Por ejemplo: reconoció su pasión por las mujeres -«en la música te metes para comer, pero al mismo tiempo lo que quieres es ligar», bromeó-, contó que con el boom del Himno de la Alegría le llegaban cheques de hasta seis millones de pesetas, recordó que el colegio fue una etapa «frustrante», rememoró la película que rodó en Málaga con Pili y Mili y hasta imitó la voz del NO-DO. A preguntas de un asistente, incluso hubo ocasión para hablar de Loquillo, un tipo «que tiene un ego mucho más grande que él». «Y eso es muy artístico. Los artistas sin ego se retiran muy pronto», afirmó.
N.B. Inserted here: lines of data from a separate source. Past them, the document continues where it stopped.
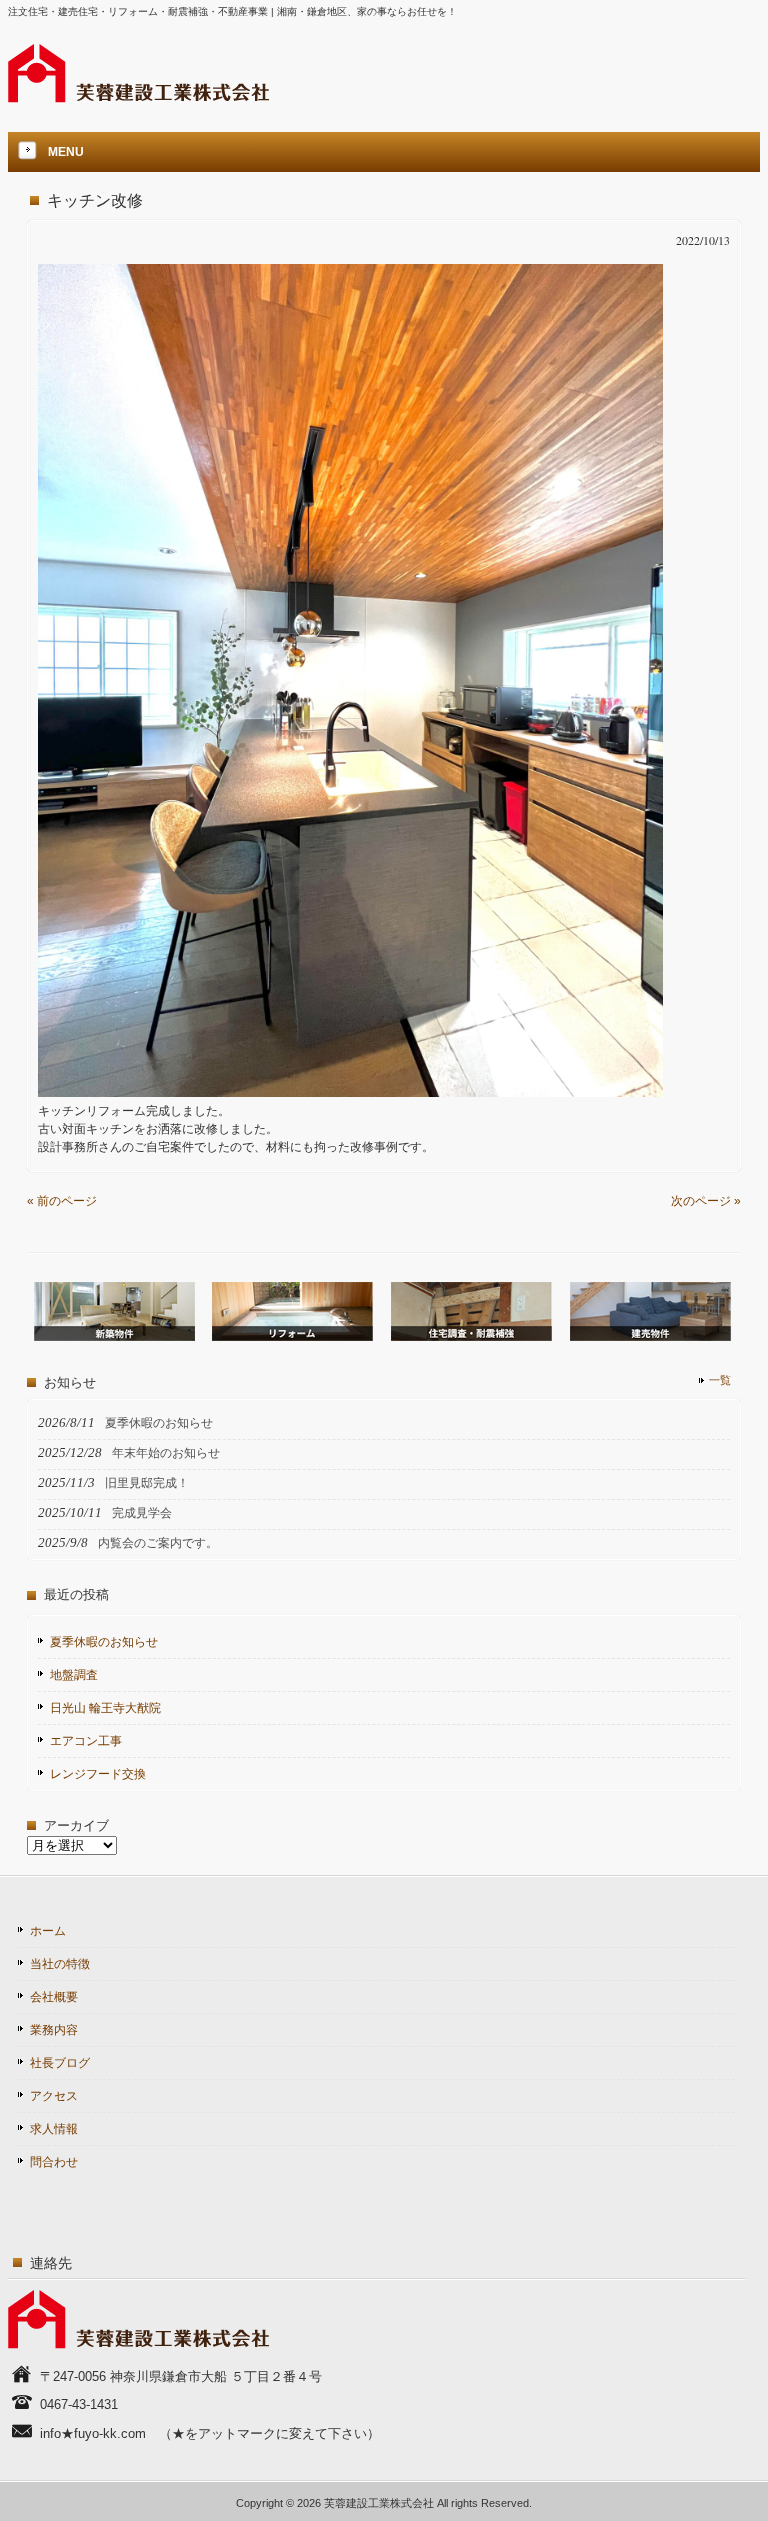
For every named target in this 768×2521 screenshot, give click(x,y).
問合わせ (54, 2162)
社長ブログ (60, 2063)
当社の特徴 (60, 1964)
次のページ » (706, 1201)
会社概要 (54, 1997)
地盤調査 (74, 1675)
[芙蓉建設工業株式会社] (138, 96)
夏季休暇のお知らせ (104, 1642)
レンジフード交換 (98, 1774)
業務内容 (54, 2030)
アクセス (54, 2096)
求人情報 (54, 2129)
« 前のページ (62, 1201)
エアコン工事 (86, 1741)
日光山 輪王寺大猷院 (105, 1708)
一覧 (720, 1380)
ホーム (48, 1931)
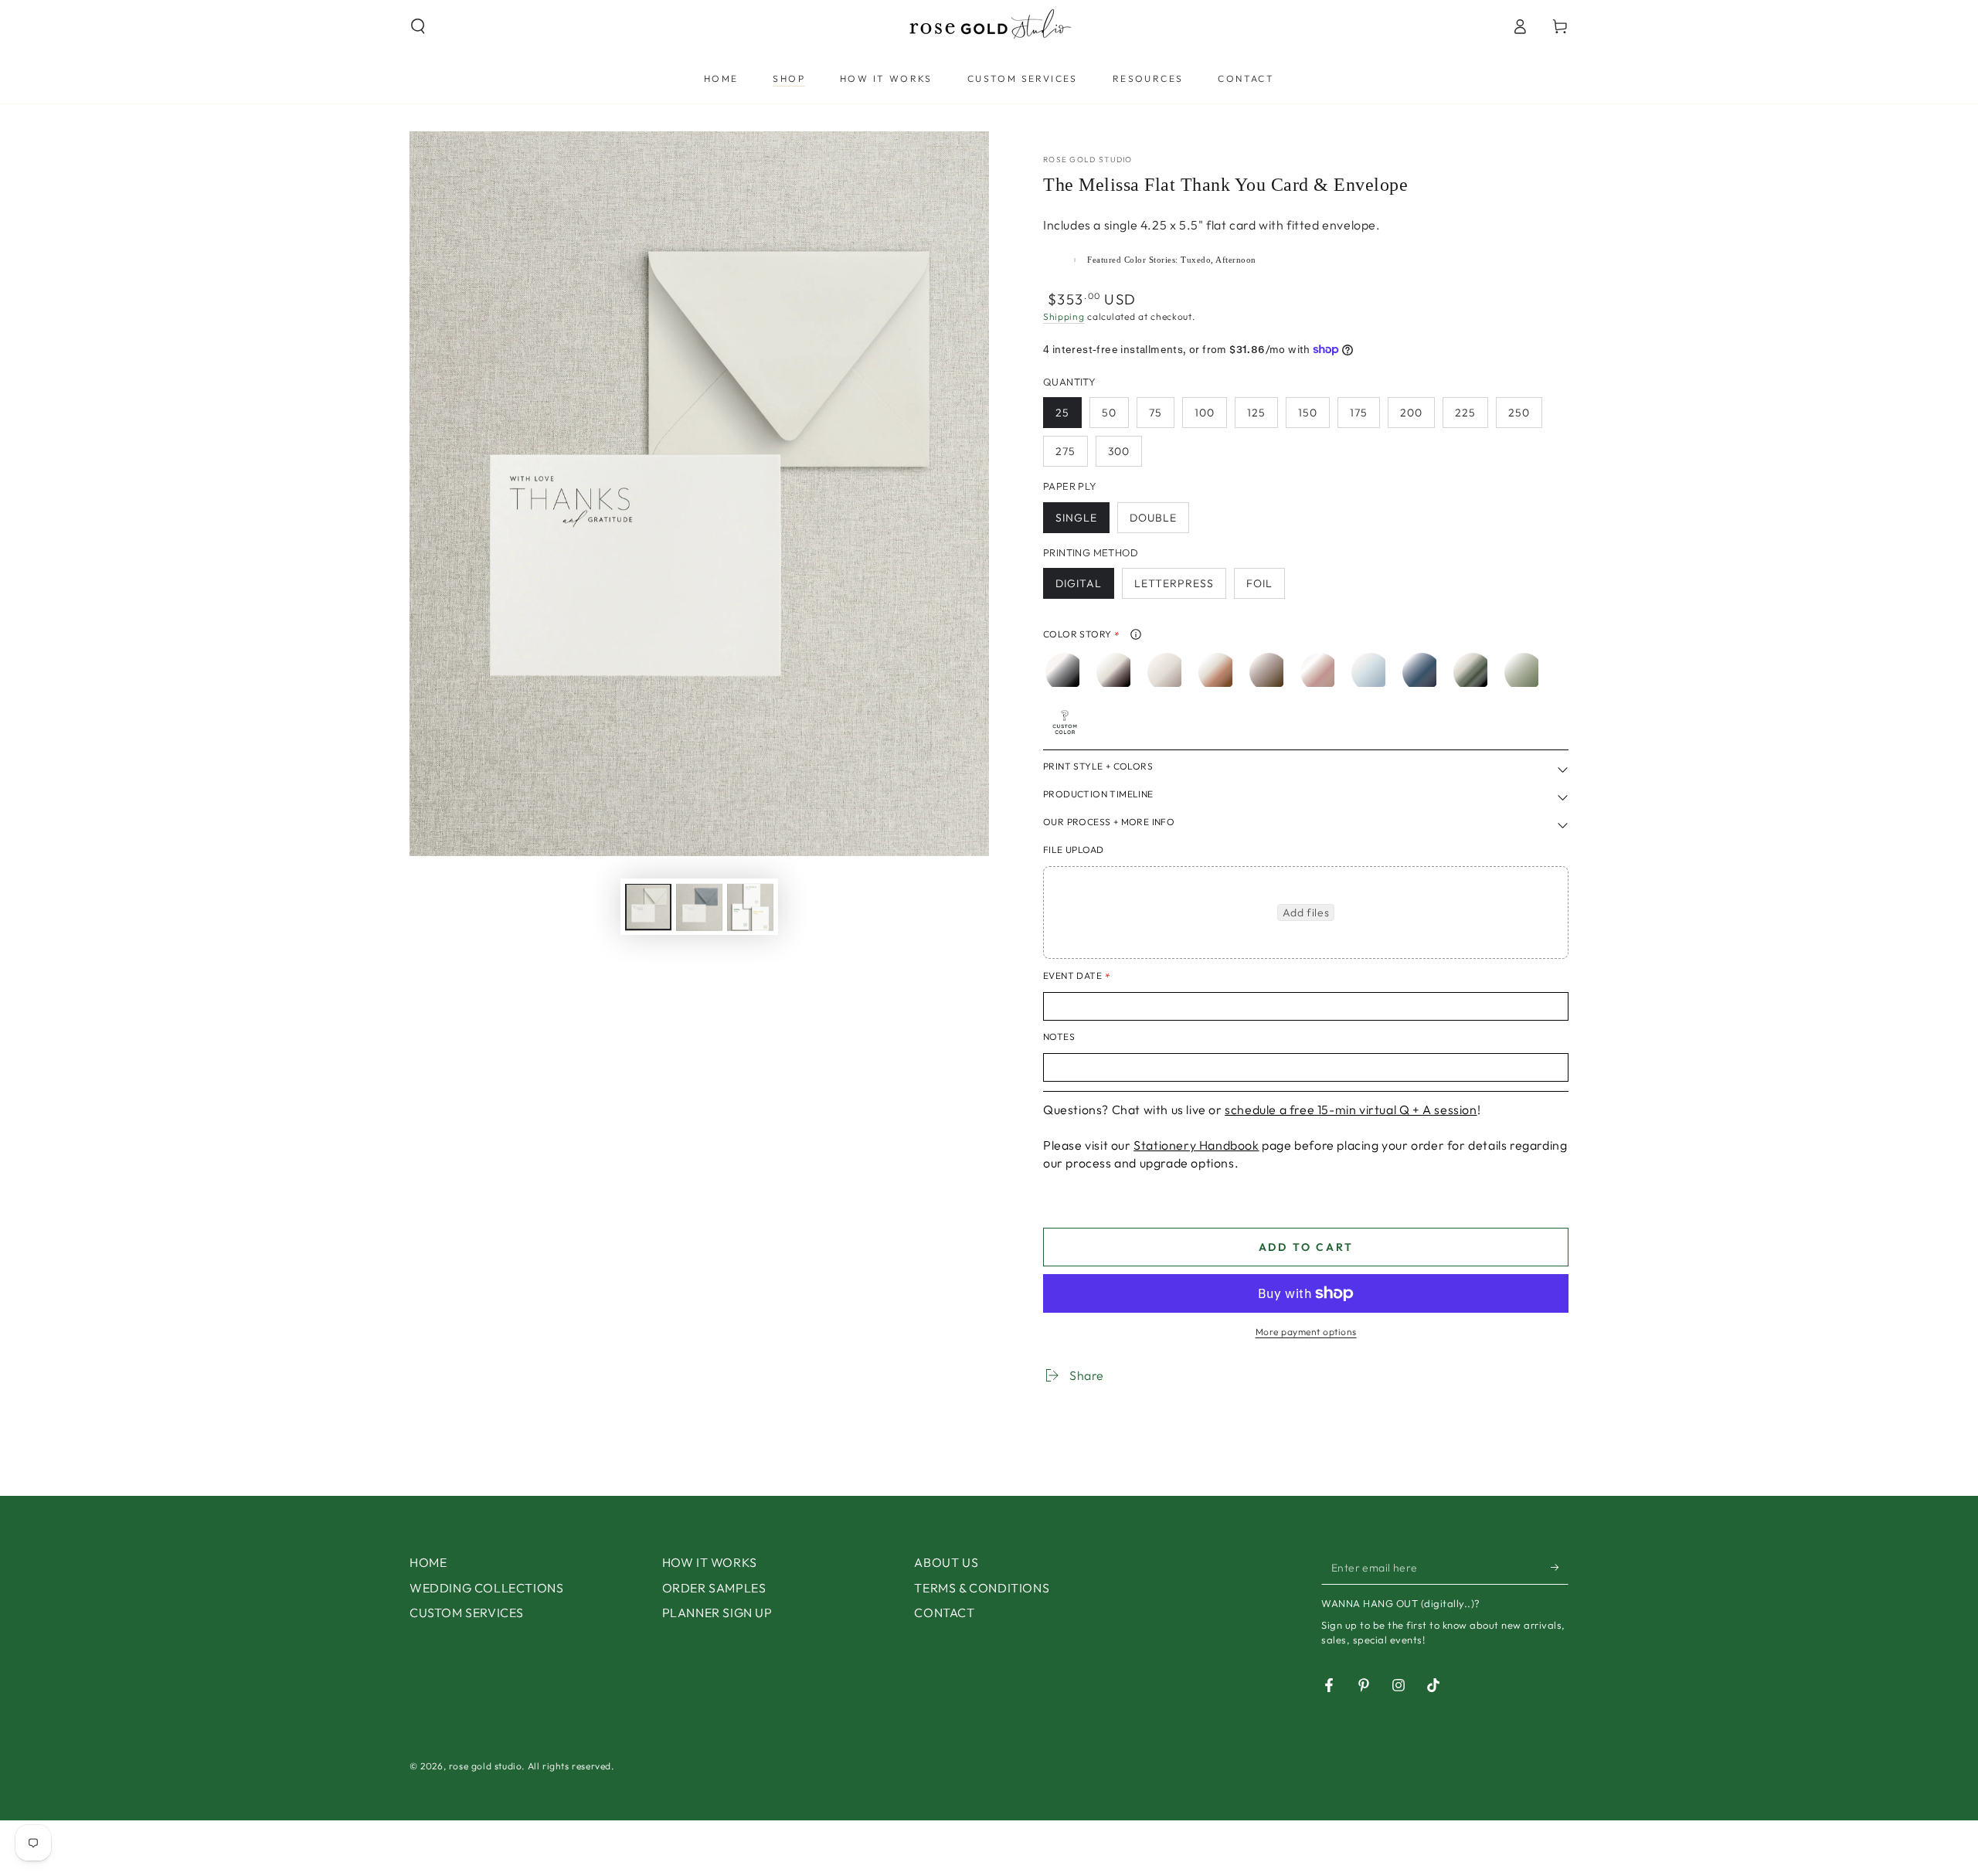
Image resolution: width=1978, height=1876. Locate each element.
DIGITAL (1078, 583)
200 (1411, 413)
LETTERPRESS (1174, 583)
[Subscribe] (1559, 1567)
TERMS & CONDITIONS (981, 1588)
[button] (418, 26)
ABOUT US (946, 1562)
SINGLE (1076, 518)
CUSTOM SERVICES (467, 1612)
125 (1256, 413)
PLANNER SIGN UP (717, 1612)
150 (1307, 413)
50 (1109, 413)
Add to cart (1306, 1247)
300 (1119, 451)
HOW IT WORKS (709, 1562)
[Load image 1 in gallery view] (648, 907)
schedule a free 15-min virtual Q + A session (1351, 1109)
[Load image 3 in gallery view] (750, 907)
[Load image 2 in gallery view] (699, 907)
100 (1205, 413)
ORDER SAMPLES (714, 1588)
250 (1519, 413)
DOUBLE (1153, 518)
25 (1062, 413)
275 (1065, 451)
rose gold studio (1088, 160)
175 (1359, 413)
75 (1155, 413)
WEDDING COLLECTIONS (486, 1588)
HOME (428, 1562)
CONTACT (944, 1612)
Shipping (1064, 316)
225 (1465, 413)
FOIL (1259, 583)
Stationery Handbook (1196, 1145)
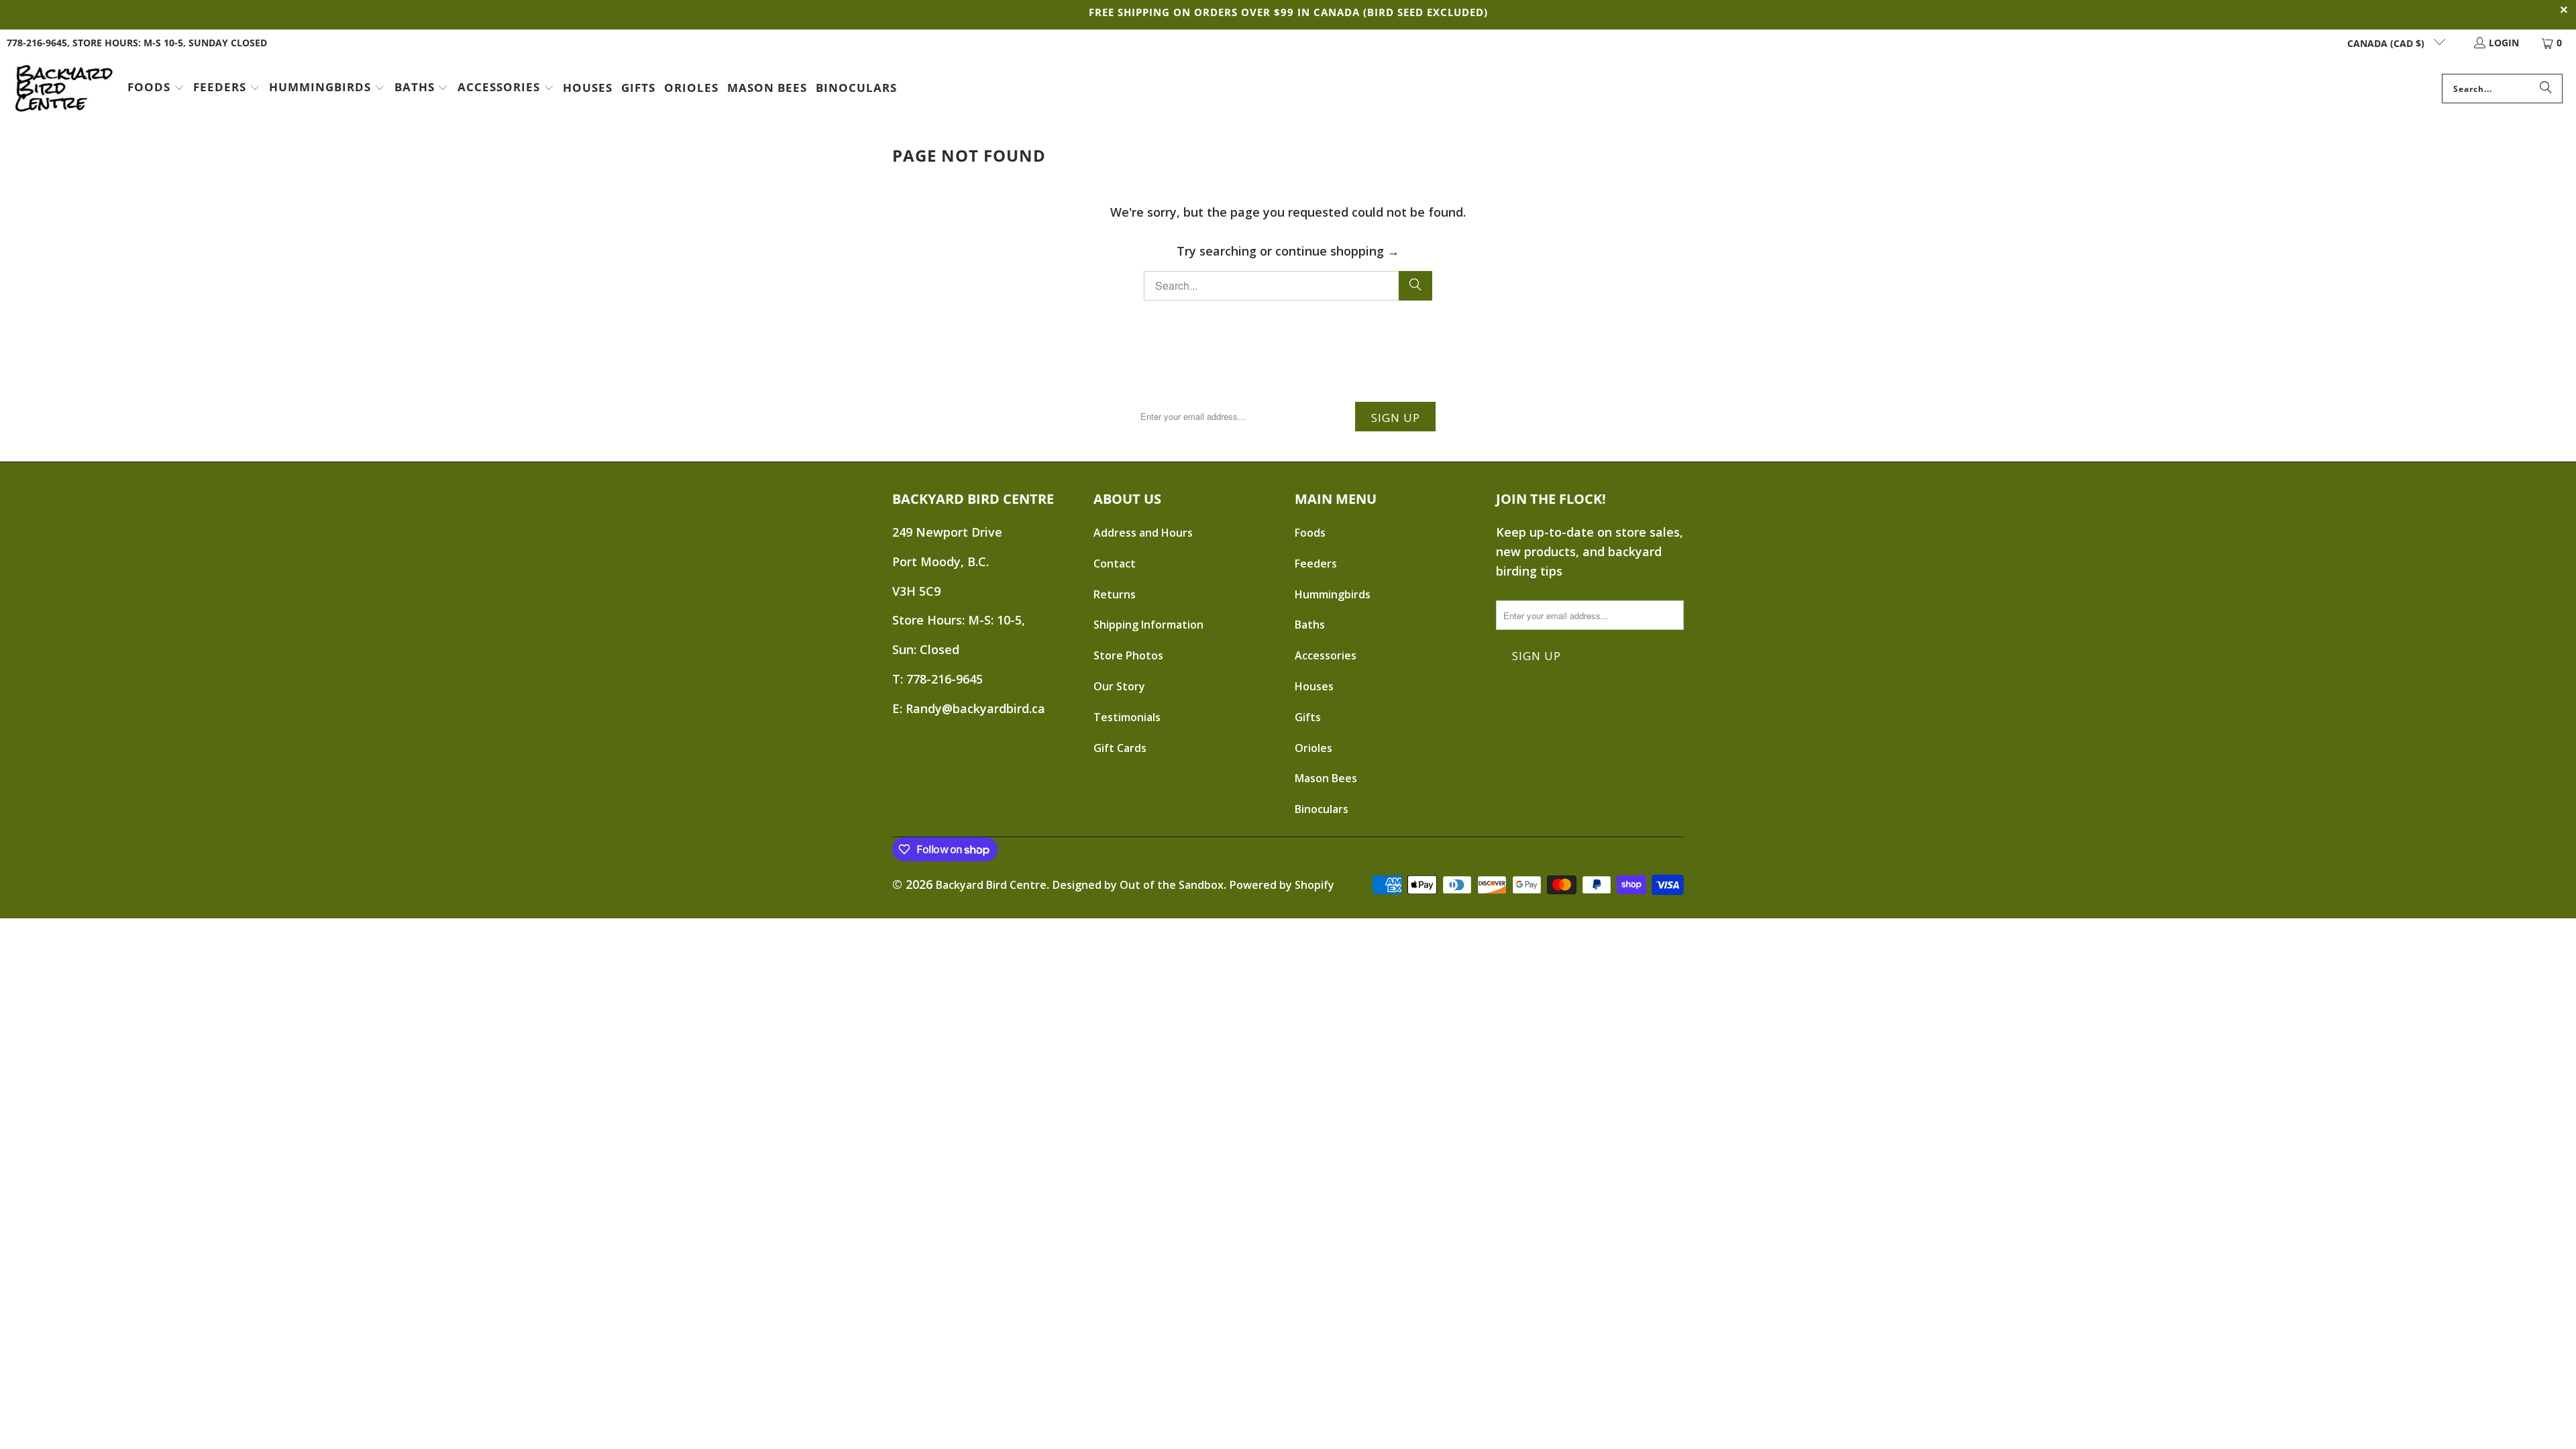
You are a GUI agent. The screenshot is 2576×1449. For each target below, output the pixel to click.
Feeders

Reivindicativo y rebelde, como todo buen roquero, lamentó que hoy el futuro «parezca cancelado». Es amigo de la «no violencia»: «Pero si la situación sigue así también estoy muy de acuerdo con la no obediencia, tenemos que empezar a plantearnos la deserción ciudadana ante cosas lamentables». Llamó la atención sobre problemas como el cambio climático -«Si no nos damos cuenta de de que estamos en el camino del no retorno lo vamos a pasar muy mal»- y expresó su enérgico rechazo a la violencia de género. «Mucho de lo que está pasando tiene que ver con el desprecio que se ha tenido por la educación», denunció.